Exercise instructions:
Print the data exactly as it appears, keeping every word.

Data supplied:
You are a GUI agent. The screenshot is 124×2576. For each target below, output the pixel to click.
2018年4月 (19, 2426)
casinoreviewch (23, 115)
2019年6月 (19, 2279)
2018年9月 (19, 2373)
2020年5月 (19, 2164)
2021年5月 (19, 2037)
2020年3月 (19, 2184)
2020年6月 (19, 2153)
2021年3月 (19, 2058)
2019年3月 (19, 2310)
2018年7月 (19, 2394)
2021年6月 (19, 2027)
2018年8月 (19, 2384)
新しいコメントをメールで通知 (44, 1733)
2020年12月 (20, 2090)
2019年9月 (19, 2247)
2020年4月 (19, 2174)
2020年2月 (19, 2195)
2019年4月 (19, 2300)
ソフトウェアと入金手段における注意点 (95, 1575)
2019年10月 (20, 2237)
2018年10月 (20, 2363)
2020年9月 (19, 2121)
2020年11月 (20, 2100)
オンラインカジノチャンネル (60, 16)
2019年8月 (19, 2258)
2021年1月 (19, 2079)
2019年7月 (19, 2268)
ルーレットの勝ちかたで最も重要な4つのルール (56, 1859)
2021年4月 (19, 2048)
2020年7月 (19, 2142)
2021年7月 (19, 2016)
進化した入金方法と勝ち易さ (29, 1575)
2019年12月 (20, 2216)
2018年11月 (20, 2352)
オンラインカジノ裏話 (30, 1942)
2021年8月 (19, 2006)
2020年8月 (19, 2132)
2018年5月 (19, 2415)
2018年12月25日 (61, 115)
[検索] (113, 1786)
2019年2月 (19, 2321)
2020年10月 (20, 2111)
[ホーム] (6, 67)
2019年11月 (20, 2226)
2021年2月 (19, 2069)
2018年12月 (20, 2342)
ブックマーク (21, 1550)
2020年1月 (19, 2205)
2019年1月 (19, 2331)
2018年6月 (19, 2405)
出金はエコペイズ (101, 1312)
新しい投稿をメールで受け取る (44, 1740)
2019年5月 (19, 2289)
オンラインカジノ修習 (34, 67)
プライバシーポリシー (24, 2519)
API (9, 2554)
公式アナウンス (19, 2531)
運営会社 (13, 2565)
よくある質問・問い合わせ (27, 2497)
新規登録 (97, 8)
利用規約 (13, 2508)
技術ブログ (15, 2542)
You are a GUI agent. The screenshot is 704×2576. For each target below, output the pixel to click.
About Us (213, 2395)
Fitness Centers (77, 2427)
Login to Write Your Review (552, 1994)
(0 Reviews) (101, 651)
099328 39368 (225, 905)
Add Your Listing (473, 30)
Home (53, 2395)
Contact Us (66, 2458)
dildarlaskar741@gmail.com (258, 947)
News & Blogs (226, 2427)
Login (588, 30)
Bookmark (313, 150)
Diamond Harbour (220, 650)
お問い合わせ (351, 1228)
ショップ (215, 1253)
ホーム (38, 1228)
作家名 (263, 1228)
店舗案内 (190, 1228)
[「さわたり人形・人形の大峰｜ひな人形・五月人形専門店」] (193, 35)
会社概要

Solution to the exercise:
You are a GUI agent. The screenshot is 124×2576. For each target below, output the pixel to click.
2018年4月 (19, 2426)
casinoreviewch (23, 115)
2019年6月 (19, 2279)
2018年9月 (19, 2373)
2020年5月 (19, 2164)
2021年5月 (19, 2037)
2020年3月 (19, 2184)
2020年6月 (19, 2153)
2021年3月 (19, 2058)
2019年3月 (19, 2310)
2018年7月 (19, 2394)
2021年6月 (19, 2027)
2018年8月 (19, 2384)
新しいコメントをメールで通知 (44, 1733)
2020年12月 (20, 2090)
2019年9月 (19, 2247)
2020年4月 (19, 2174)
2020年2月 (19, 2195)
2019年4月 (19, 2300)
ソフトウェアと入金手段における注意点 (95, 1575)
2019年10月 (20, 2237)
2018年10月 (20, 2363)
2020年9月 (19, 2121)
2020年11月 (20, 2100)
オンラインカジノチャンネル (60, 16)
2019年8月 (19, 2258)
2021年1月 (19, 2079)
2019年7月 (19, 2268)
ルーレットの勝ちかたで最も重要な4つのルール (56, 1859)
2021年4月 (19, 2048)
2020年7月 (19, 2142)
2021年7月 (19, 2016)
進化した入金方法と勝ち易さ (29, 1575)
2019年12月 (20, 2216)
2018年11月 (20, 2352)
オンラインカジノ裏話 (30, 1942)
2021年8月 (19, 2006)
2020年8月 (19, 2132)
2018年5月 (19, 2415)
2018年12月25日 (61, 115)
[検索] (113, 1786)
2019年2月 (19, 2321)
2020年10月 (20, 2111)
[ホーム] (6, 67)
2019年11月 (20, 2226)
2021年2月 (19, 2069)
2018年12月 (20, 2342)
ブックマーク (21, 1550)
2020年1月 (19, 2205)
2019年1月 (19, 2331)
2018年6月 (19, 2405)
出金はエコペイズ (101, 1312)
新しい投稿をメールで受け取る (44, 1740)
2019年5月 (19, 2289)
オンラインカジノ修習 (34, 67)
プライバシーポリシー (24, 2519)
API (9, 2554)
公式アナウンス (19, 2531)
運営会社 (13, 2565)
よくある質問・問い合わせ (27, 2497)
新規登録 (97, 8)
利用規約 (13, 2508)
技術ブログ (15, 2542)
You are a GUI agent. The screenshot is 704×2576. For each target below, output the pixel to click.
About Us (213, 2395)
Fitness Centers (77, 2427)
Login to Write Your Review (552, 1994)
(0 Reviews) (101, 651)
099328 39368 (225, 905)
Add Your Listing (473, 30)
Home (53, 2395)
Contact Us (66, 2458)
dildarlaskar741@gmail.com (258, 947)
News & Blogs (226, 2427)
Login (588, 30)
Bookmark (313, 150)
Diamond Harbour (220, 650)
お問い合わせ (351, 1228)
ショップ (215, 1253)
ホーム (38, 1228)
作家名 (263, 1228)
店舗案内 (190, 1228)
[「さわたり人形・人形の大峰｜ひな人形・五月人形専門店」] (193, 35)
会社概要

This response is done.